Was he holding me tighter? Was he caught in the same rip current of longing? Could he possibly feel the same desperate desire? A few times over the years I thought he might have. Most times I just didn’t know. I wet my parched lips. His chocolatey rich gaze dipped to them.
“Hey, surfer girl,” he whispered. That simple endearment spoken with a hint of his Latino flare was all it took to fully awaken the passionate woman I had once been. How easily he summoned her. How pathetically predictable.
Had he lowered his head? His mouth seemed closer. His warm breath bathed my lips. I crushed the front of his shirt in my hands, not to push him away, but to draw him nearer.
“Ramon,” I sighed. “Please…don’t…” Don’t stop, I had been about to say, but he set me down so fast my head spun. I wobbled on unsteady legs as my bare feet hit the cold floor.
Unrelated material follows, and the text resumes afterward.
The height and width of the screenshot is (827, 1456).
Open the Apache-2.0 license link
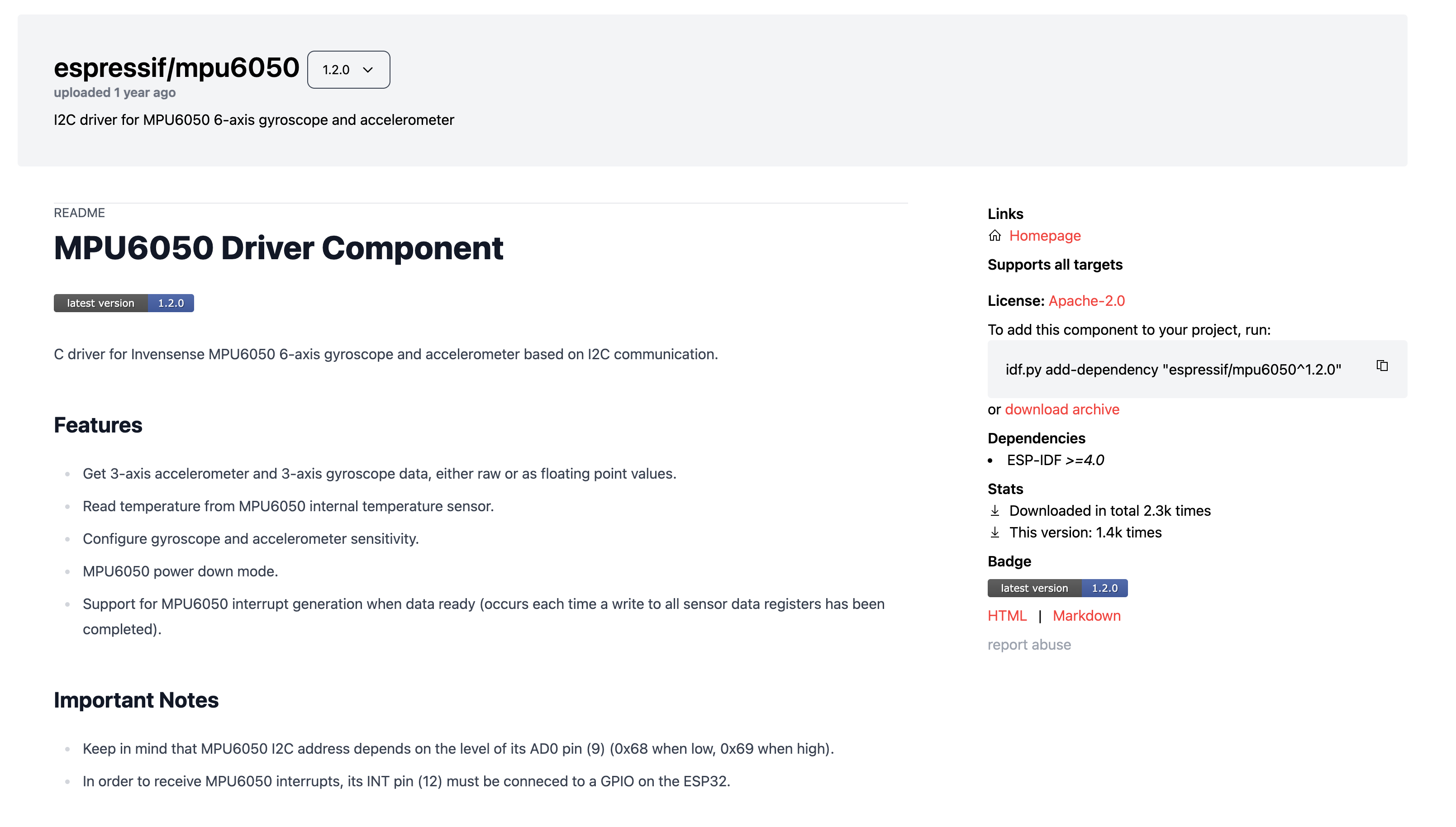[x=1086, y=300]
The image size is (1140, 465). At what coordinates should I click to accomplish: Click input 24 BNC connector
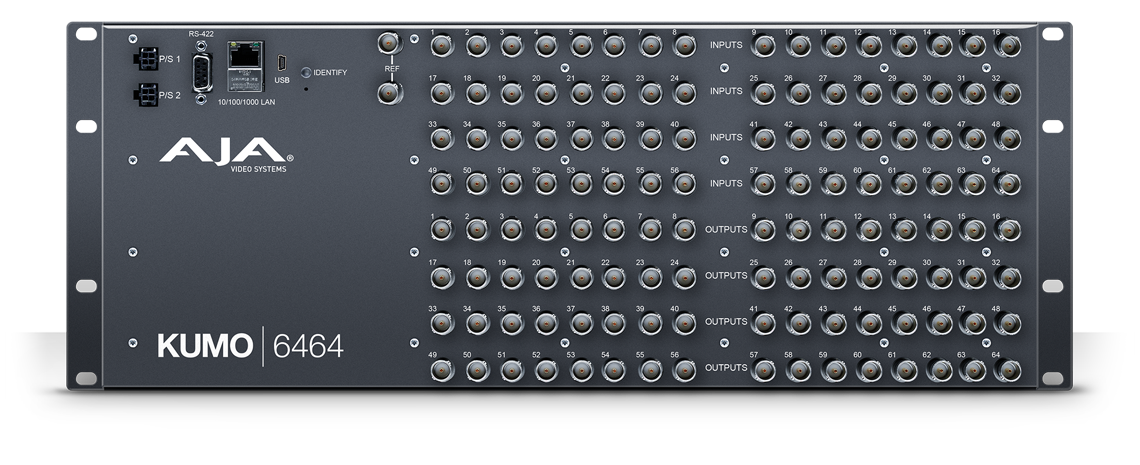684,93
He stepped away, giving me his back and putting several feet of distance between us. It would take more than that amount of meager space to keep my heart from seeking his. It would take more than the length of time that we had been apart. It would take more than I could ever allow him to know. My eyes burned as I stared at the stiff line of his spine and the forbidding width of his muscular shoulders. His hands clenched into fists at his sides, and I knew his jaw would be tense if I could see his face. Humiliation set my cheeks on fire. I realized that even now, even though this was nearly an exact replay of the past, I still wanted to ask. I still wanted to beg. I still wanted…him.
Unable to resist Ramon Martinez yet again.
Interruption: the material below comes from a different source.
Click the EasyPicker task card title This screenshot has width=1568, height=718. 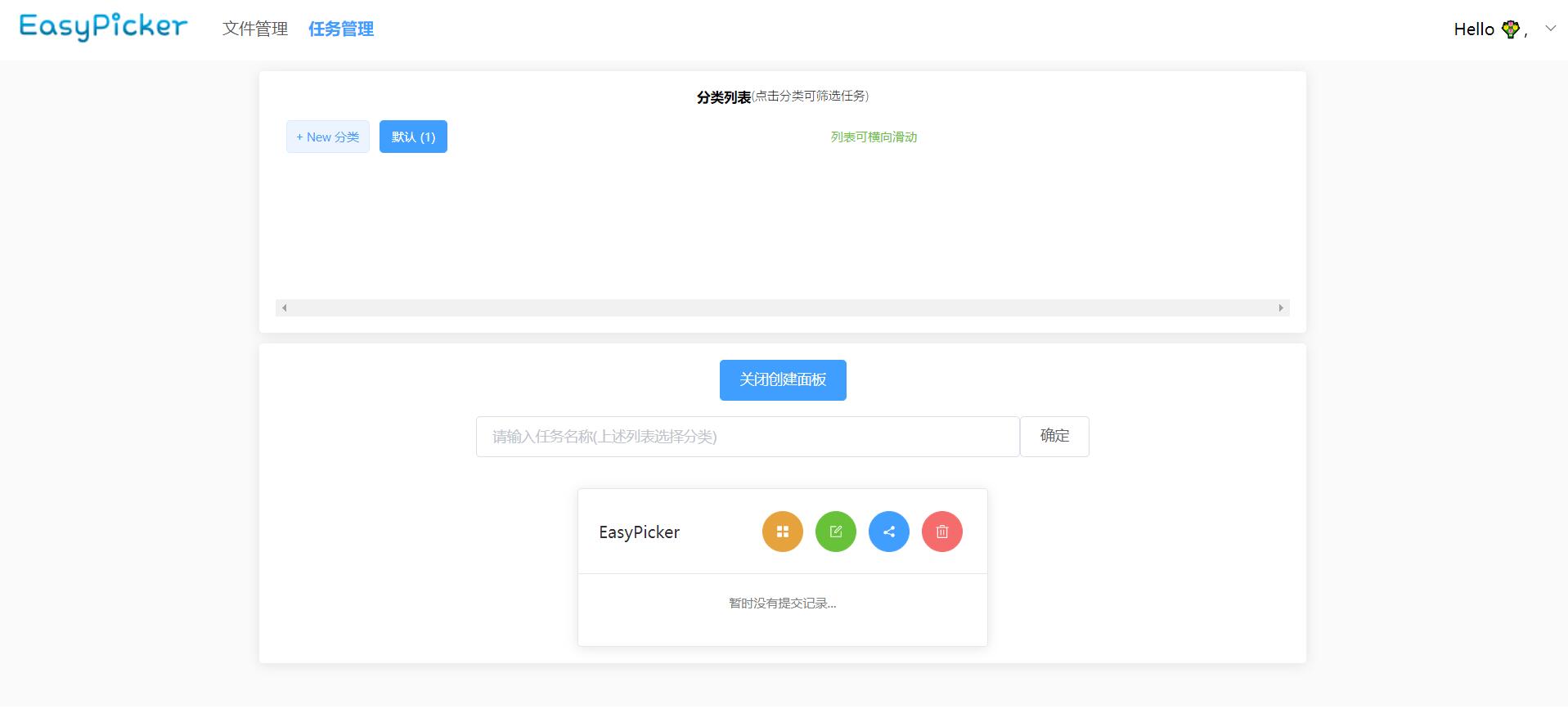coord(639,532)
I had wanted him the first time I had met him when I had been only nineteen. I had wanted him when I had been married to his best friend. I wanted him even now though I knew Dominic’s specter would always stand between us to make what I wanted always wrong for me.
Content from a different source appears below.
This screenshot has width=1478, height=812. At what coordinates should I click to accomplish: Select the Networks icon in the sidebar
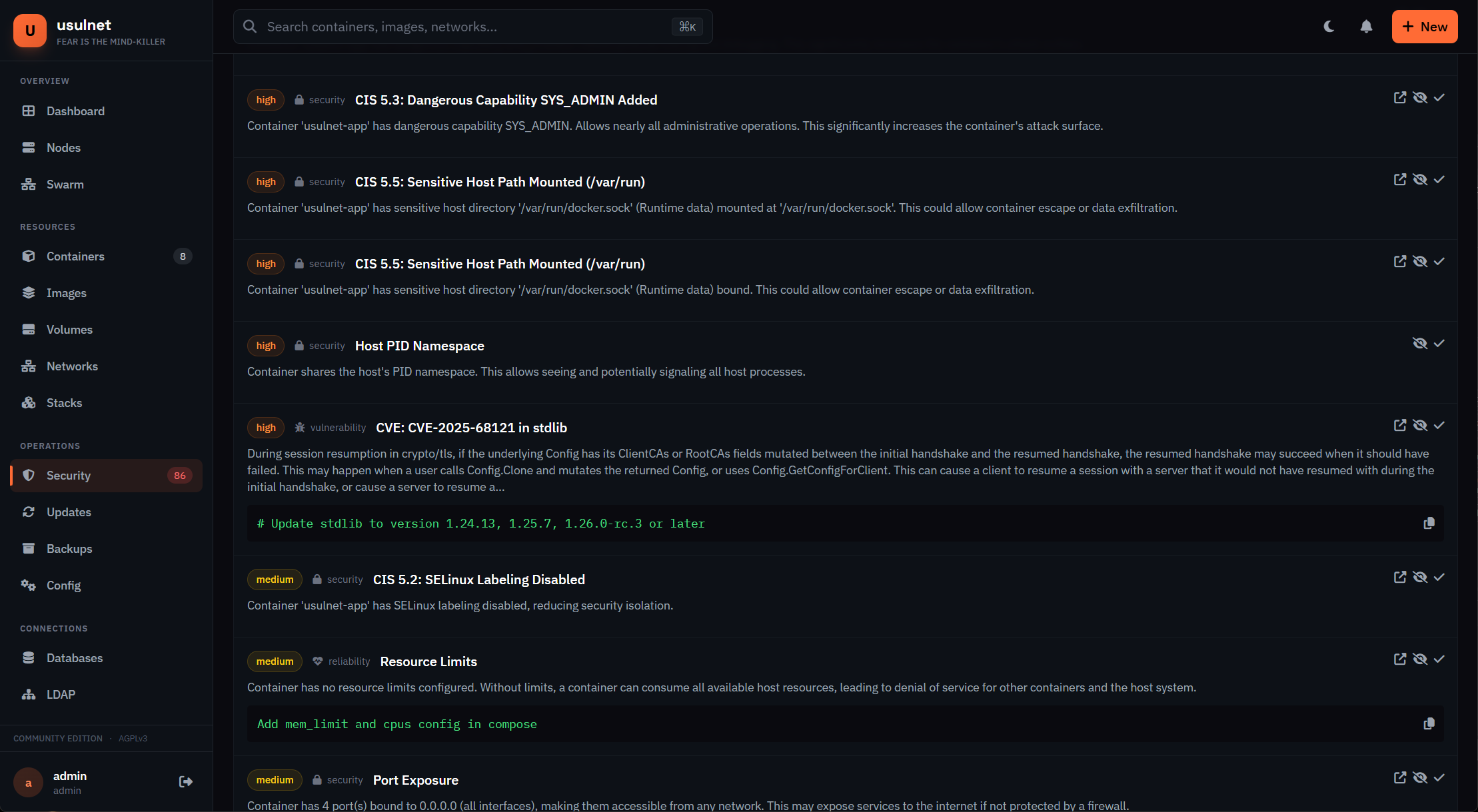coord(29,366)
I pressed my lips together, swallowing back the words. If I voiced my deepest desire I would drive him off again. Three years of nothing but chance encounters that made my heart shrivel and plunged my soul into a suffocating slumber.
I couldn’t do it anymore.
“I’m sorry.” I reached my decision as I watched him rake back a handful of unruly curls. His spine seemed to snap even straighter before he let me off the hook.
“It’s ok.”
“It’s not. It’s my fault.” I could douse the lust. I could. If I tried really hard. It was my heart that would be tricky. “I just…” I tra
iled off finding it difficult to speak. The pressure of tears built behind my eyes as I crammed all of the feelings back inside their customary closet. “It won’t happen again. I’ll promise if you want me to. Only don’t go. Don’t shut me out again.”
• • •
Ramon
“Karen,” I began, keeping my gaze on the storefront window, tracing the etched glass that spelled ‘Mona’s’ with my eyes when I would much rather have traced every single one of her sexy curves instead. Holding her had been heaven and hell. It had brought back so many memories. If I turned around and looked at her, I would say things I should never say. Express feelings I knew she would never accept. I would gather her close without the excuse of rescuing her from a fall. I would kiss those sweet raspberry flavored lips of hers. I would coax. I would seduce. I would coerce her into more. And that would be a mistake because she would only end up hating herself and resenting me. “You’re better off with me out of your life,” I concluded. The barbed words ripped away flesh, bone and pieces of my heart from the center of my chest.